I want to commend you on your first two years as Mayor of Tulsa. I also want to thank you for choosing such a diverse staff as representation does matter.

I think Tulsa’s workforce and our state’s economy operate stronger when we open the doors to diversity to its fullest. When we do this, we recognize the American Dream according to how it reads in the U.S. Constitution, which excludes no one.

I am requesting that you intervene as a white ally and as we approach the centennial of the establishment for the “Lee School” and the remembrance of the 1921 Tulsa Race Massacre.

A few days ago, a friend informed me that Robert E. Lee Elementary school — “Lee School” — was at risk of losing funding if the name “Lee” doesn’t remain on the school. This morning, I woke up to a Tulsa World article confirming that pp narrative. 

The ramifications in allowing the name of a person who protected and promoted white supremacy, white power, a Ku Klux Klan mentality, and Nazism — all racist ideologies at their core the same — to remain on the side of a public school building is detrimental to race relations for the city and the nation.
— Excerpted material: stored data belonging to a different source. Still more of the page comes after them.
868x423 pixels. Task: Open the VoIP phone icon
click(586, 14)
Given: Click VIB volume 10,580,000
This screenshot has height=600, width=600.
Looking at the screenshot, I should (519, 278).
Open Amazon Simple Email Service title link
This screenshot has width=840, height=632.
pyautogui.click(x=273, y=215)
Moreover, it metaphorically replaces the glass ceiling that President Barrack Obama shattered in 2008. Years later, your African-American constituents who attended the school, along with constituents of every ethnicity and from every part of the city, watched an ad hoc committee and TPS school board members vote in favor of preserving and maintaining white supremacist values.

Further, African-American Tulsans will tell themselves and their children that the city of Tulsa and America was never built for them because the city and nation continue to allow schools named after horrific slave owners and Confederate Generals such as Robert E. Lee.

Dr. Martin Luther King, Jr. once uttered these profound words: “In the end, we will remember not the words of our enemies, but the silence of our friends.” I hope you will consider your African-American constituents, who contributed to the reason you’re in office.

Respectfully,

Nehemiah D. Frank

Citizen and Small Business Owner

The Black Wall Street Times is a news publication located in Tulsa, Okla. and Atlanta, Ga. At The BWSTimes, we focus on elevating the stories of our beloved Greenwood community, elevating the stories of...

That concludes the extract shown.